Collected data
*****

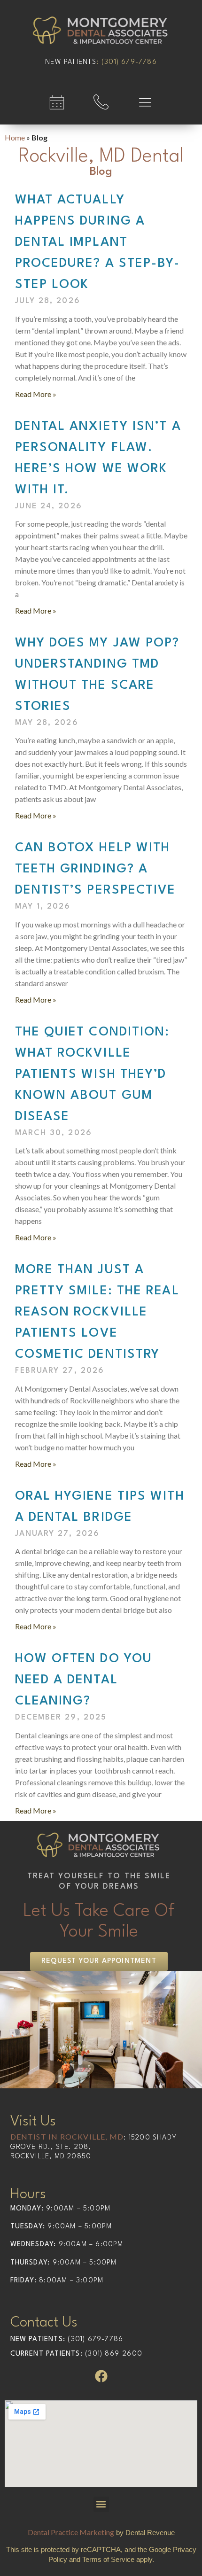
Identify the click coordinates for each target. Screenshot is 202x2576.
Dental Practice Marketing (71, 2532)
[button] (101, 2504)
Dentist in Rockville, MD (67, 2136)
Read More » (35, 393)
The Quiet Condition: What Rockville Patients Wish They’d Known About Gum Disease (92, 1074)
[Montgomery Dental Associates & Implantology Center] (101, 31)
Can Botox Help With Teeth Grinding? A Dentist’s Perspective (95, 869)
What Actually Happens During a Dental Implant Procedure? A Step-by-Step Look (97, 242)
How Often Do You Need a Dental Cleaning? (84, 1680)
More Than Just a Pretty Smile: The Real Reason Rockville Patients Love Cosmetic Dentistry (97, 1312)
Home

*****

--- ASSIGNMENT ---
Set down the lines above exactly as written. Begin at the line containing "How Often Do" and stop after the last line.

--- OUTPUT OF THE EXERCISE ---
How Often Do You Need a Dental Cleaning? (84, 1680)
More Than Just a Pretty Smile: The Real Reason Rockville Patients Love Cosmetic Dentistry (97, 1312)
Home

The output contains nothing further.